以前はまったく知らなかったことだが、ゲームはゲームなのだ。常に不規則で不安定な状況が続く訳でなく、相手のモーションは何らかのパターンの組み合わせでデザインされている。だからモーションのパターンを観察し、それが隙が生まれる攻撃なのかそうでない攻撃なのかを見極め、そうであるなら攻撃すればいいと思うようになっていた。

またヒットアンドアウェイ、つまり1度攻撃してすぐ逃げる、という行動を繰り返す戦法は、そういう戦略を意識したわけではなく、とにかく確実な攻撃を狙ってのことだった。今までは相手の隙が見えたらここぞとばかりスタミナが切れるまで攻撃し続けた。しかしスタミナが切れたときそれは自分の隙となり、ボスの高火力の攻撃を回避できない要因になっていた。プレーを初めて数日経つが、はじめのうちは自分もそうだった。だが以前と違ったのは、そこから何かを学び、無意識に対策を練っていたということだ。

パターンが分かればあとは後出しじゃんけんで、残りはいかに不確定要素に惑わされずに忠実なプレーを行えるかということが重要だった。そのための忍耐力が以前の自分にはなかった。だが今は身についているということか。

元々自分は不確定要素に対して頭が発狂する人間だった。とくに高校以降、限られた時間・状況の中で何か成果を出さなくてはいけなくなったとき、ゲームにしろリアルにしろ適切な判断を行うことができなかった。当時は全力でありながら、なぜかうまくいかず失敗することが多いと感じていた。要するに自分は絶対に失敗できないと思っていたのであり、何がなんでも1回で決めなければならないと自分に枷をかけていたのだ。それで1度失敗しても、何かを学ぶ以上に失敗に対する後悔を過敏に感じるだけだった。そうして極度の緊張と不安の状態が常となり、失敗しないことを選び続ける癖が生まれたのだった。

今はもう1度での成功にこだわっていない。致命的な失敗を立て続けに経験し、もうどうでもいいのだと思っている。半ば自暴自棄だが、そうしたこだわりを捨てたことによって、何度でも失敗して良いと思えるようになり、失敗からその都度学び取っていけばいいと思えている。自分の中の執着というものが死んだ。代わりに冷静さと正気を取り戻した。

致命的な失敗によって自分が正常な判断を取り戻したのだとすれば、かえってそれは良いことだったのかもしれない。もしあのまま失敗を恐れて回避して易き道に流れたり、不安定な中でたまたま成功してしまったならば、こうした気づきは得られなかっただろう。

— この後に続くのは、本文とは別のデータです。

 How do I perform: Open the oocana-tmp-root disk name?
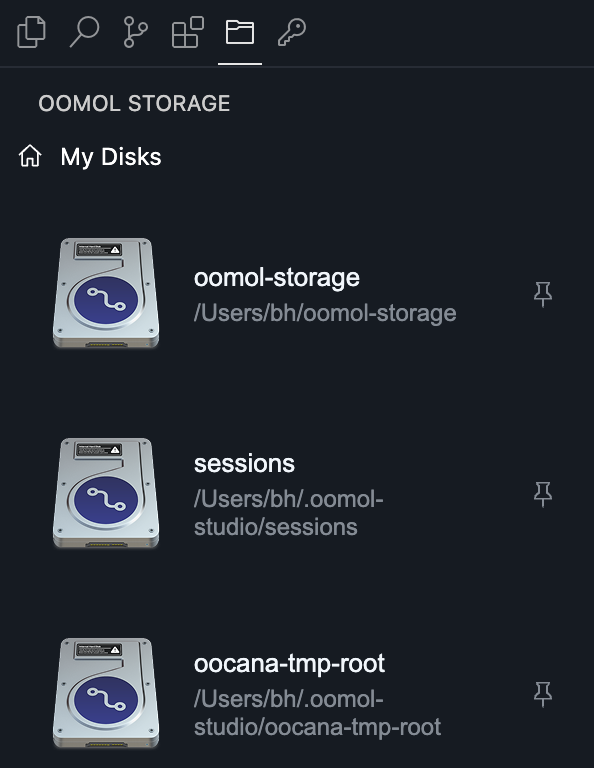click(289, 664)
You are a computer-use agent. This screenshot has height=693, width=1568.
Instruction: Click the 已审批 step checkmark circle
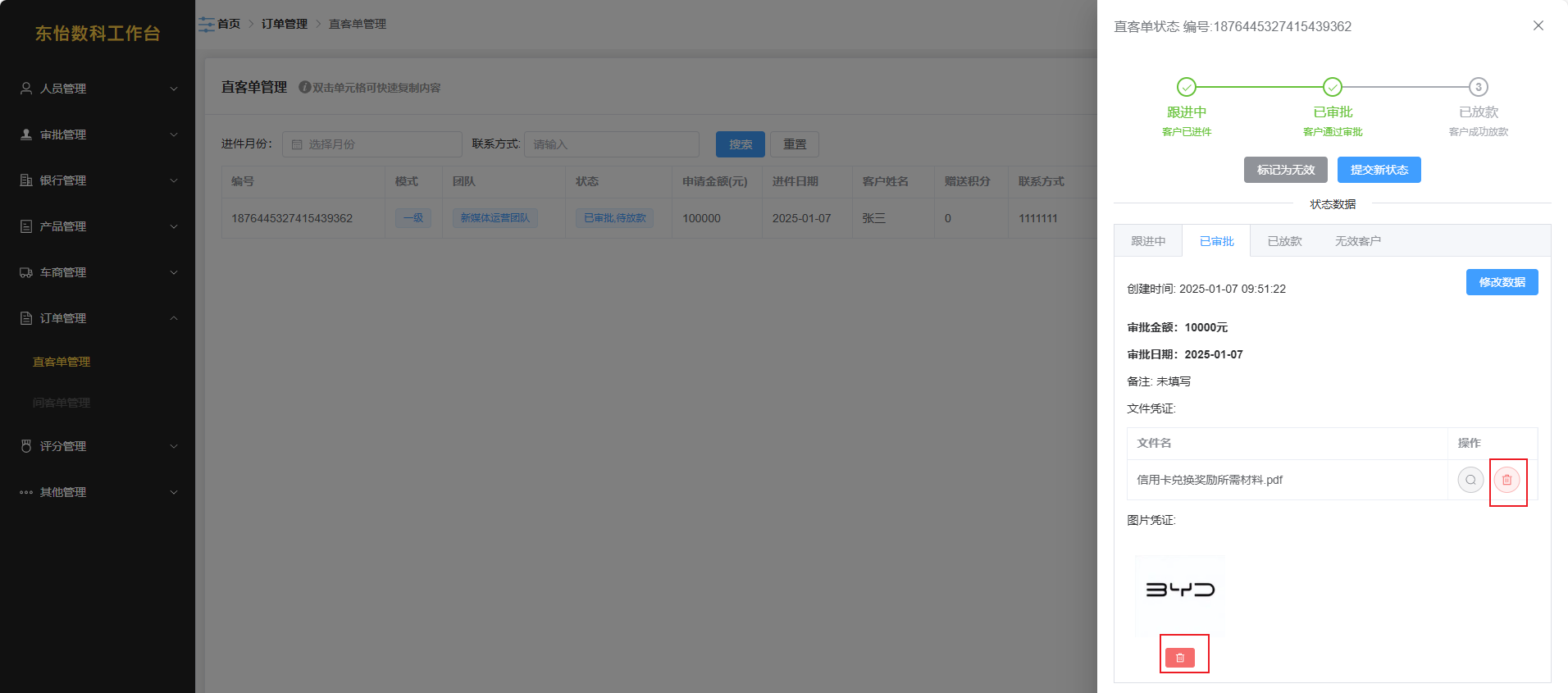click(x=1333, y=87)
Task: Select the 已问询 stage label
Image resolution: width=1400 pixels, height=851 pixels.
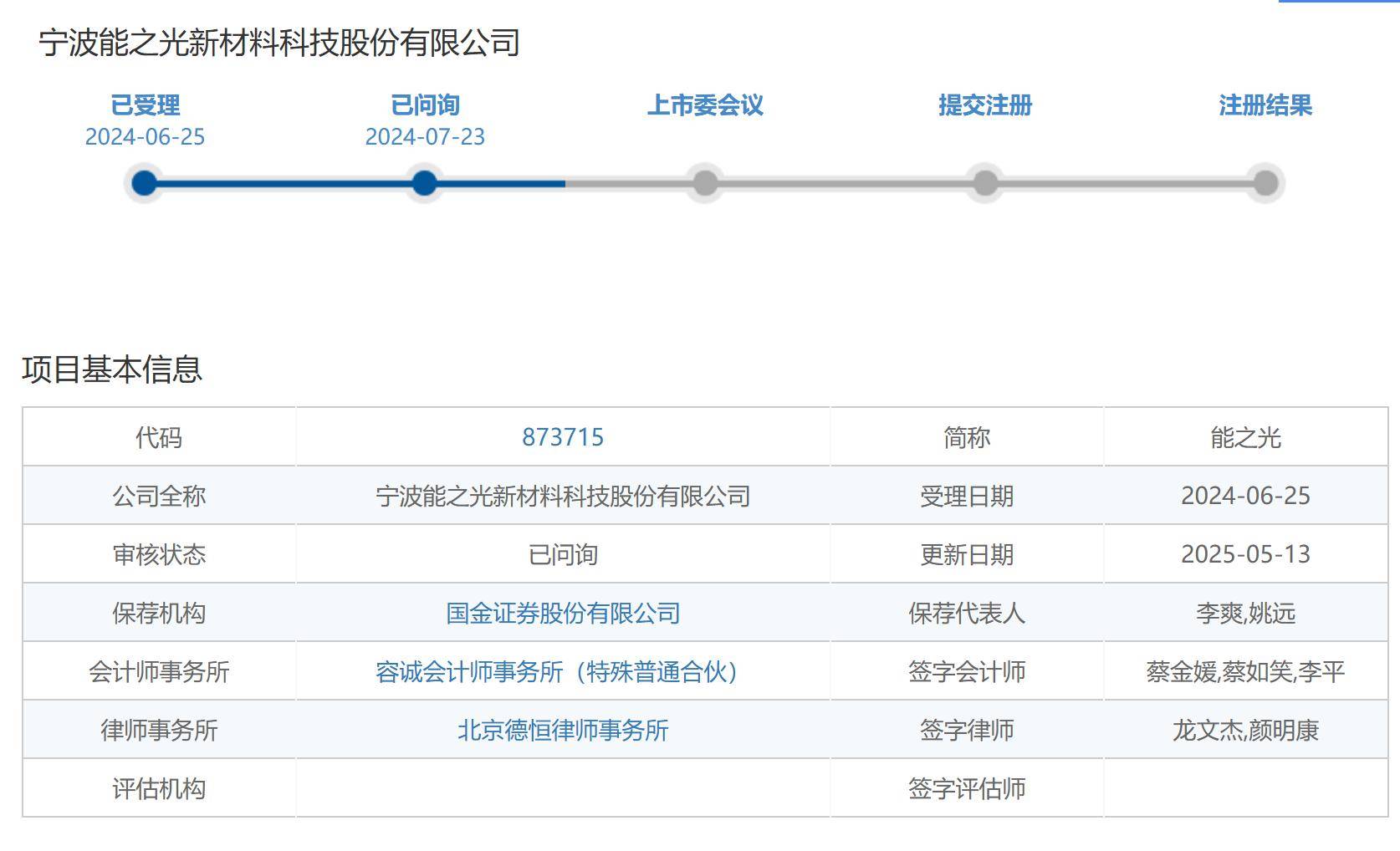Action: click(x=425, y=105)
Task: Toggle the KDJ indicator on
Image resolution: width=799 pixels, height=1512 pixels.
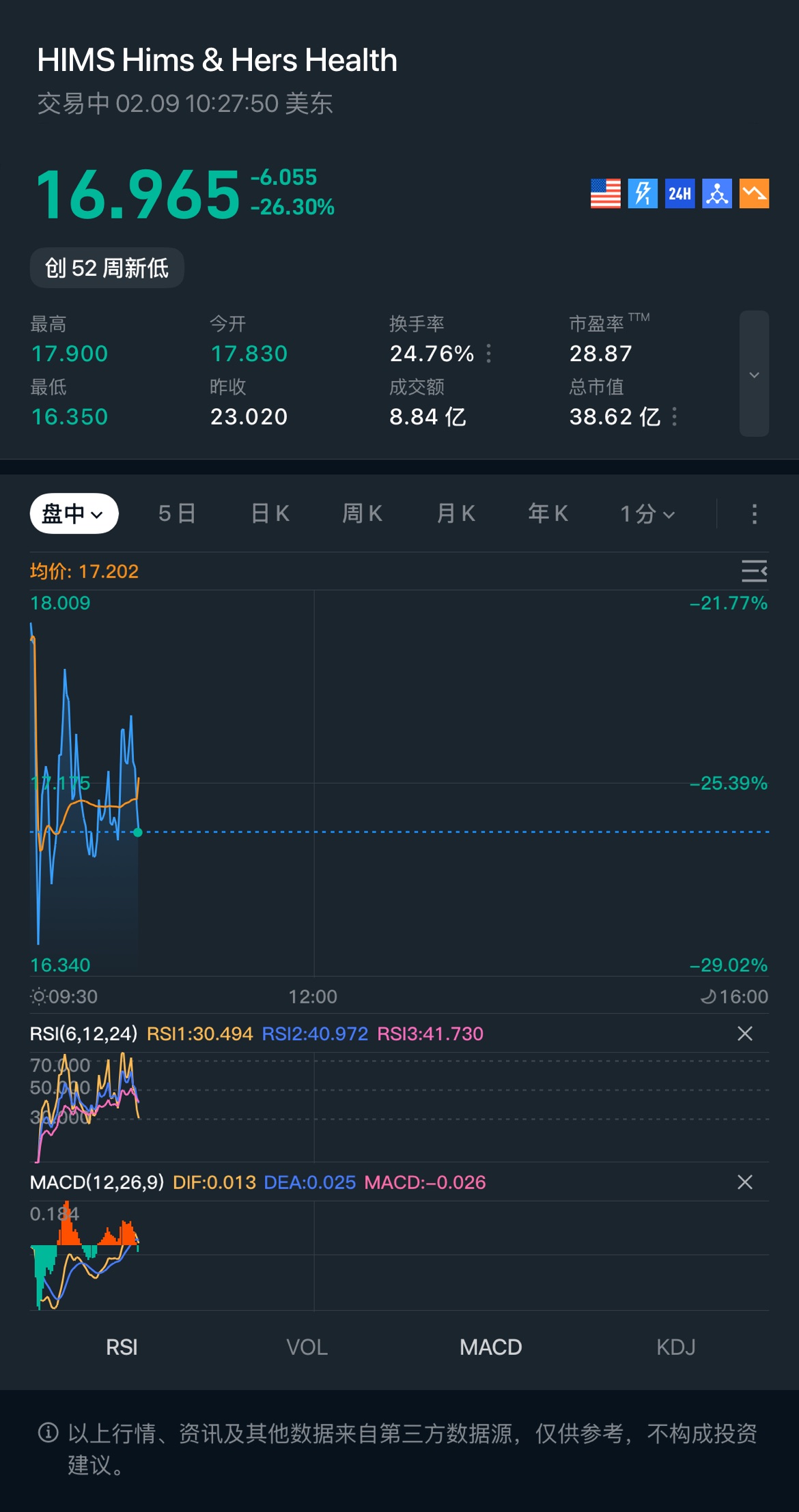Action: (x=675, y=1347)
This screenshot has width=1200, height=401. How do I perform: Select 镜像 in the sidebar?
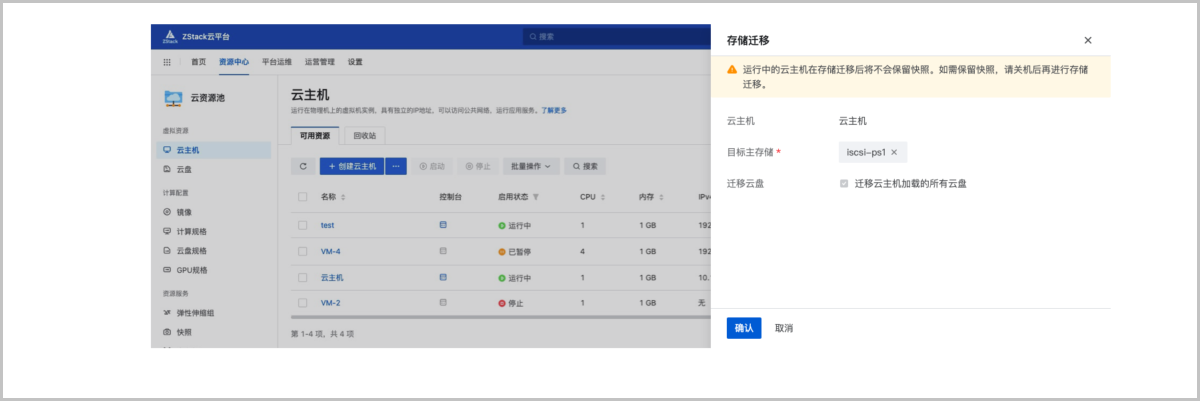coord(184,212)

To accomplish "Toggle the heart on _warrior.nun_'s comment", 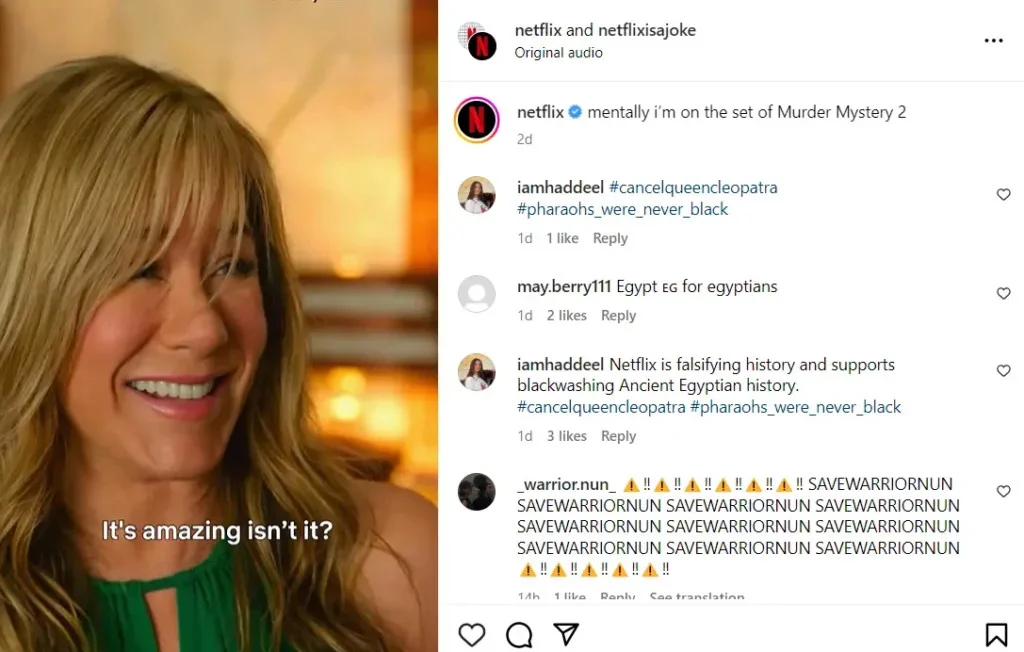I will point(1003,491).
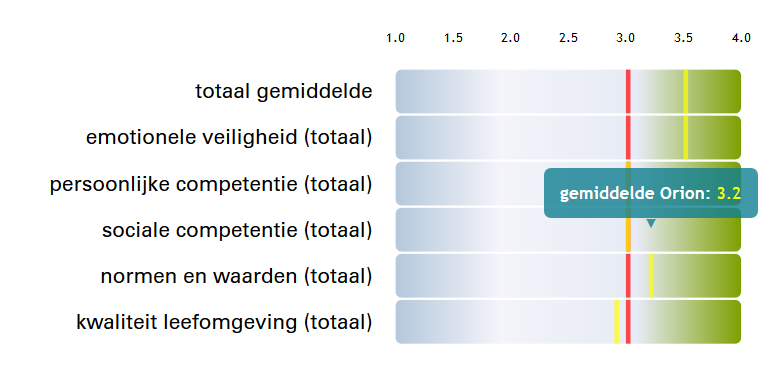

もしそうであれば、今でも尚不安定な精神状態から生まれる「奇跡的なひらめき」を過信していただろうと思う。それは明らかに独創的で魅力的なものだが、作家や芸術家、あるいは霊媒師や宗教家のインスピレーションの根源と同様、現実的な問題を対処するにはあまりに再現性がない。

おそらくアートの人間からすればそれらの状態は最も理想的な状態であるように思われる。だが偉大な芸術家の多くがなぜ自己破滅的な行動を選び、果ては自殺にまで手を染めたのかを考えると、あながち間違いではないように思われる。完全なインスピレーションの世界では、再現性に基づく安定を得ることは難しい。「こうすればうまくいく」はどこにも存在しない(それが商業的にであれば少し違ってくるかもしれないが)。不安定な状況下で何かの成果を収めなければならないというのはとても難しいことだ。そしてそれが1回の試行で成功させなければならないとなると、自分は発狂するしかなかった。

自分は偶然性への過信を一旦捨てた。できるだけ答えの見える世界、こうすればうまくいくが実感できる世界に身を置いた。そこには道が示されており、とりあえず安心がある。また試行を制限する障害はどこにもない。時間という豊潤な資源を使って何度も何度も失敗できる。無駄な失敗をするときもある。だが学ぶべき有効な失敗も同時に増えた。それがゲームに対する姿勢に現れたのではないだろうか。